■ Data entries ■
---*---

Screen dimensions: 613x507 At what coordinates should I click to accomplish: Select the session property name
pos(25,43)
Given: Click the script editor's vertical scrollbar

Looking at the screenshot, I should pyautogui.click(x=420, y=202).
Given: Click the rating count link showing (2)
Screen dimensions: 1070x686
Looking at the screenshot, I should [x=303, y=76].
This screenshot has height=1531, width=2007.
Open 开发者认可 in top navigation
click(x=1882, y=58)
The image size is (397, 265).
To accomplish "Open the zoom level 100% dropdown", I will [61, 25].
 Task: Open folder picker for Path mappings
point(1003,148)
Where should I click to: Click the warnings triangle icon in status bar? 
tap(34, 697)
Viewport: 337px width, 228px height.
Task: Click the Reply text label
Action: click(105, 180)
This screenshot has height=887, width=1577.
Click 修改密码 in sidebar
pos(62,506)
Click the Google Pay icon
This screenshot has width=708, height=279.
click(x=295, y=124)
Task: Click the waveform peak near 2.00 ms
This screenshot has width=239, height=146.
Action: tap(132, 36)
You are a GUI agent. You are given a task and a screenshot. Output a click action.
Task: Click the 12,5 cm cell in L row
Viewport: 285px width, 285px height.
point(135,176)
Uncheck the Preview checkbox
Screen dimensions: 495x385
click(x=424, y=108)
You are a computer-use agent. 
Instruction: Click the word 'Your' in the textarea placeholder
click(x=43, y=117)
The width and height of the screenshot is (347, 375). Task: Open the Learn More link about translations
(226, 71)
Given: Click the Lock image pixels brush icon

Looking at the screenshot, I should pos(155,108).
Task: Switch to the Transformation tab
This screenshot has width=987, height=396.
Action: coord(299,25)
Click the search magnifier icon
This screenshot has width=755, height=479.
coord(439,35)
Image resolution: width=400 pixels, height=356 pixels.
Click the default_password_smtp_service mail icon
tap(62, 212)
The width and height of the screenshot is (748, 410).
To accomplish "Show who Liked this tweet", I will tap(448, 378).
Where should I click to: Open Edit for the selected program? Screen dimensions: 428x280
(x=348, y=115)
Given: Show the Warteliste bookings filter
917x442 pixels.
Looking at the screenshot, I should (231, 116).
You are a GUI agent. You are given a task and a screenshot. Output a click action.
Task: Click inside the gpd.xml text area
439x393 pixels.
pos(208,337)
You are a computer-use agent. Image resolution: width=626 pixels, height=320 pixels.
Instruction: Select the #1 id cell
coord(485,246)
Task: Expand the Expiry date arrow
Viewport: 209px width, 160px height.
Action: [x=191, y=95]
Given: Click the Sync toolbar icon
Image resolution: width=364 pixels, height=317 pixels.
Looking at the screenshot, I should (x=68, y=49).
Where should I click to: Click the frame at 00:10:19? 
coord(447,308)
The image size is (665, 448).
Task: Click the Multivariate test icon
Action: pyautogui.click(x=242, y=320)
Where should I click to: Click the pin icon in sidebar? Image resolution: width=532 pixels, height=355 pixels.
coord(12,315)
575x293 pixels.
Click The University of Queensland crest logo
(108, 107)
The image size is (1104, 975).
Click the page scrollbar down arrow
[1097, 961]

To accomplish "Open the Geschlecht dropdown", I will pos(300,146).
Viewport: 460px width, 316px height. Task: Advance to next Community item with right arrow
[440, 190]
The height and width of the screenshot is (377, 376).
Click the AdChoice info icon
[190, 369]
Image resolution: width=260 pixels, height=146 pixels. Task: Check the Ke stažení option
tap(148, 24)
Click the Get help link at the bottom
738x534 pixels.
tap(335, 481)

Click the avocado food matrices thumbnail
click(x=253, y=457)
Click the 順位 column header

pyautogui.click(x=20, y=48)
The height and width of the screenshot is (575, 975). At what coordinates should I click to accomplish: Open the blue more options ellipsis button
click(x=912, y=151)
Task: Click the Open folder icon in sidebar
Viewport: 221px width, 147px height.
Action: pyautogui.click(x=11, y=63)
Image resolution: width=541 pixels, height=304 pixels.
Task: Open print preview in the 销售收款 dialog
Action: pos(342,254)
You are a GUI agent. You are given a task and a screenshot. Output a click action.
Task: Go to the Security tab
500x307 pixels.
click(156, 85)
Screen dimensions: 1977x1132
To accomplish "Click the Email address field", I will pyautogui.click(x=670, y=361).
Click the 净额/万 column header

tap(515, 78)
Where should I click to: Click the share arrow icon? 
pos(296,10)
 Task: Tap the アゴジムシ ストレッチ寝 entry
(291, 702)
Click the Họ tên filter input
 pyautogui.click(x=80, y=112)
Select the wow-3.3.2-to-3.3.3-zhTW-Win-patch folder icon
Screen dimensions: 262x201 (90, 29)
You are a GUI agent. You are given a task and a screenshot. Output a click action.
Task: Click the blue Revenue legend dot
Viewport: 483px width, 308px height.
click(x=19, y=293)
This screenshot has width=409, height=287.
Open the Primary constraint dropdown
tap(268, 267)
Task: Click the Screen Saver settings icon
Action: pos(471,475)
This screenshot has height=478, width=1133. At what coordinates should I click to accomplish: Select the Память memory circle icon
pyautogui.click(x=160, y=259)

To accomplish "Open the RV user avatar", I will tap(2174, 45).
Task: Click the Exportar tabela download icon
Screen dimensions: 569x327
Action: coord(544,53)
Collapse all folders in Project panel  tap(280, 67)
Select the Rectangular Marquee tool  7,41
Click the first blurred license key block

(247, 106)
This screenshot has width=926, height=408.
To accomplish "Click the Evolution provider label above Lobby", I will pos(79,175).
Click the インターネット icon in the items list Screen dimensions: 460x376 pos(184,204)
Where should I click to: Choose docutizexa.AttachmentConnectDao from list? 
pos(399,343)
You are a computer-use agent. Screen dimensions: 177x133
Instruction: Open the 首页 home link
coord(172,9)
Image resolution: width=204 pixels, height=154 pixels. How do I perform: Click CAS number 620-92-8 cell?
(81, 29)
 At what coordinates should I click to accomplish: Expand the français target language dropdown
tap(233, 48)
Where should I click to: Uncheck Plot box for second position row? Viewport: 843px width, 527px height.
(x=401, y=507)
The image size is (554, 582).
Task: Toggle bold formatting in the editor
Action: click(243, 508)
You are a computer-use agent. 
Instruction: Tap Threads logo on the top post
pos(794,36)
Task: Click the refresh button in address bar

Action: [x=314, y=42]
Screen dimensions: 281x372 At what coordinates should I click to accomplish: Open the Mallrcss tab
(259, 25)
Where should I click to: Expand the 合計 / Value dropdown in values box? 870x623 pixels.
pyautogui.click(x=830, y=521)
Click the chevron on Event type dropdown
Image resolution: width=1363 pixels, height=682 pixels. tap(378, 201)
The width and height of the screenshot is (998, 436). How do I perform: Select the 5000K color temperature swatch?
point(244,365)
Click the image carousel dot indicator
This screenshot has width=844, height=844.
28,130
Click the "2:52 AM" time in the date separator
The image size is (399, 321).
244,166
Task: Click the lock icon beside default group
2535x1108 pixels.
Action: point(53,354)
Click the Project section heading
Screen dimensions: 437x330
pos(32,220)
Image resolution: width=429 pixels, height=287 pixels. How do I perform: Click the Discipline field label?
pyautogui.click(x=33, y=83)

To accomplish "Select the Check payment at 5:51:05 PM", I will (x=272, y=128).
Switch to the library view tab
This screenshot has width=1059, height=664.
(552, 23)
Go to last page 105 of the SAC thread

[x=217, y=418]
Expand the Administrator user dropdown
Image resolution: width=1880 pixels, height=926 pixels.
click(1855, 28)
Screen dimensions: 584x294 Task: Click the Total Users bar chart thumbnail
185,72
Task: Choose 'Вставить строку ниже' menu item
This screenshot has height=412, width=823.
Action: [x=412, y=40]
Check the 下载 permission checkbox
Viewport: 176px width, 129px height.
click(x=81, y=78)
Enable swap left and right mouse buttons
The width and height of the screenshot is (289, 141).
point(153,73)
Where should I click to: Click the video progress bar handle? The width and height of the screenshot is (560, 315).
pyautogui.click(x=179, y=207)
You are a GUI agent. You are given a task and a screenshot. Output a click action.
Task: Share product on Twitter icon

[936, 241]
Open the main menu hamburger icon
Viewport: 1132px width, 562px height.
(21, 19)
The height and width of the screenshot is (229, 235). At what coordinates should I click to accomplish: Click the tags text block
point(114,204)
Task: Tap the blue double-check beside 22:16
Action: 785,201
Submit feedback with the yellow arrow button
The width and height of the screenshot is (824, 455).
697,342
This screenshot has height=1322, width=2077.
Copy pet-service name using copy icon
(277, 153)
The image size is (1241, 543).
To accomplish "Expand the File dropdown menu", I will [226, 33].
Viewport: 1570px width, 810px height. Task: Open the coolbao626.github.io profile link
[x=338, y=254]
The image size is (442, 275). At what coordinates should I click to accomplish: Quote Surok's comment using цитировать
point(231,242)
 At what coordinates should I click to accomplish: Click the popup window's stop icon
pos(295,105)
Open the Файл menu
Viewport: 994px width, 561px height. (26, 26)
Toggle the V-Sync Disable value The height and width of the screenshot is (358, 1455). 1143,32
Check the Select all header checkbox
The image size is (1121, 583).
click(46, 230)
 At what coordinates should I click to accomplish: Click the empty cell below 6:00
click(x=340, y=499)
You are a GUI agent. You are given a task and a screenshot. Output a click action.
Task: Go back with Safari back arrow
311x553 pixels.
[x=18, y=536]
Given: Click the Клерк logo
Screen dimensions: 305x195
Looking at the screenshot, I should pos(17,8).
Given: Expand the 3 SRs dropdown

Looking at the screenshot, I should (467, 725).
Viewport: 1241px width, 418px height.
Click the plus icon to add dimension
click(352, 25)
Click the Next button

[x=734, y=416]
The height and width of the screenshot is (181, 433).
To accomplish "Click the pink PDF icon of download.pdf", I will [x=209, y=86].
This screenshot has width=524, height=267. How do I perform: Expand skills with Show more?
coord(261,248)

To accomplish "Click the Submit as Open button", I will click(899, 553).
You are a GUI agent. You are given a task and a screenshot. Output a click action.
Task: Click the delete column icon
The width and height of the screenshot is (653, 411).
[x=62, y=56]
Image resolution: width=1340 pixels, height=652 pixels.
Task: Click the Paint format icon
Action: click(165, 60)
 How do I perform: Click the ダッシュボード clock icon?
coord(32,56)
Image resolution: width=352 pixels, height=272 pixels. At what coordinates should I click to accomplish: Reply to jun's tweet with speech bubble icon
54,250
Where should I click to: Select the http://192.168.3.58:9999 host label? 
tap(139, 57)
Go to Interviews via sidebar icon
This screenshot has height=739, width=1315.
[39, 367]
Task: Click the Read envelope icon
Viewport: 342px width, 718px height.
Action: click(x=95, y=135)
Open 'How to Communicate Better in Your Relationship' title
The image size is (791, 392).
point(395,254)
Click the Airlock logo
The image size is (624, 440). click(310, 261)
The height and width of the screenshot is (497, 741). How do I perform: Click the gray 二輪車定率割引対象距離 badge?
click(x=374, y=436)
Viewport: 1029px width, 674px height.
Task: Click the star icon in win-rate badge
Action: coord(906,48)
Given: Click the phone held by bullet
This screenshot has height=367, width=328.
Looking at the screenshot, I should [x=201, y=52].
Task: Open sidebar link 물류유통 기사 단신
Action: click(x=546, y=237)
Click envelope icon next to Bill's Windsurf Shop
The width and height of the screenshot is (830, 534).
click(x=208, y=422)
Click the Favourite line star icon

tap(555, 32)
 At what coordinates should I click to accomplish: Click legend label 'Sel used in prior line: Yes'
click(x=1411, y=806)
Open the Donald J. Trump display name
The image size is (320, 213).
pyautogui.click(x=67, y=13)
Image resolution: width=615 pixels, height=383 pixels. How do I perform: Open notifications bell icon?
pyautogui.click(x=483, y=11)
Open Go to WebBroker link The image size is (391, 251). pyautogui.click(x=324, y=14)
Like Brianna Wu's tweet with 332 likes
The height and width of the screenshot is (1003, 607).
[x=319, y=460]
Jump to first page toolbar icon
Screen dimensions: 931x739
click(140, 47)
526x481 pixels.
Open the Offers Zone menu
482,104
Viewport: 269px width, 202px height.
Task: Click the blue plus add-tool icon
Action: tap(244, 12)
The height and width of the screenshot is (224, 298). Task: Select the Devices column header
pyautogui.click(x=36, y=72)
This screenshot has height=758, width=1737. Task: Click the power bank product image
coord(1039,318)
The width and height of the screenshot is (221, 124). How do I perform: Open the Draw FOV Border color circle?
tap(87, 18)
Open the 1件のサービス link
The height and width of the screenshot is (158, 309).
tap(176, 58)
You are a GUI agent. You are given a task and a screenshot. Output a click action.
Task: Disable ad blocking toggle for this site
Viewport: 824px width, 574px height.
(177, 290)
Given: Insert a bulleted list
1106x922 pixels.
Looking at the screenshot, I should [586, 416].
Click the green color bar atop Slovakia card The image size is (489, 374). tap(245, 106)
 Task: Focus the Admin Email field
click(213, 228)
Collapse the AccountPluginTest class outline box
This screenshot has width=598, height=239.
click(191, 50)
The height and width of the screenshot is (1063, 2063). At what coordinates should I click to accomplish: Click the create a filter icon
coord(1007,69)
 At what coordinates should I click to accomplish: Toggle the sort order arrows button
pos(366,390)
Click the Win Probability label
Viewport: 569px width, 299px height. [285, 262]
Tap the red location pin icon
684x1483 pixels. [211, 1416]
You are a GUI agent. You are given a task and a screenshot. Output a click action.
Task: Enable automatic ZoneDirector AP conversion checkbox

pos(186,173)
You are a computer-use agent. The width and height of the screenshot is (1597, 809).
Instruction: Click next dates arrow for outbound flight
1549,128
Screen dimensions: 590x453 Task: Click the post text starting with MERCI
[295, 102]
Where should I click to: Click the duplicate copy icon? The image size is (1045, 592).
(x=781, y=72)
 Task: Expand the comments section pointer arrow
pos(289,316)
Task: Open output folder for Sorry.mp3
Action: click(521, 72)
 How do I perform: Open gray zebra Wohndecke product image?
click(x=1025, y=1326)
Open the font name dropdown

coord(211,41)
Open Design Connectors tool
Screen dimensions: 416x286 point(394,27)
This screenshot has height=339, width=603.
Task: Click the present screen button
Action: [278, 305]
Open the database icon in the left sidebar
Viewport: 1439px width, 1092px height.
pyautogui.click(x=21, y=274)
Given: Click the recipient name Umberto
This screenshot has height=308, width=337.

---*---

■ Given exercise ■
Repeat everything in the data entries above from the line containing "Task: Expand the Expiry date arrow" down to the line containing "Action: pyautogui.click(x=242, y=320)", both of those lines included.

■ Reply ■
Task: Expand the Expiry date arrow
Viewport: 209px width, 160px height.
Action: [x=191, y=95]
Given: Click the Sync toolbar icon
Image resolution: width=364 pixels, height=317 pixels.
Looking at the screenshot, I should (x=68, y=49).
Where should I click to: Click the frame at 00:10:19? 
coord(447,308)
The image size is (665, 448).
Task: Click the Multivariate test icon
Action: pyautogui.click(x=242, y=320)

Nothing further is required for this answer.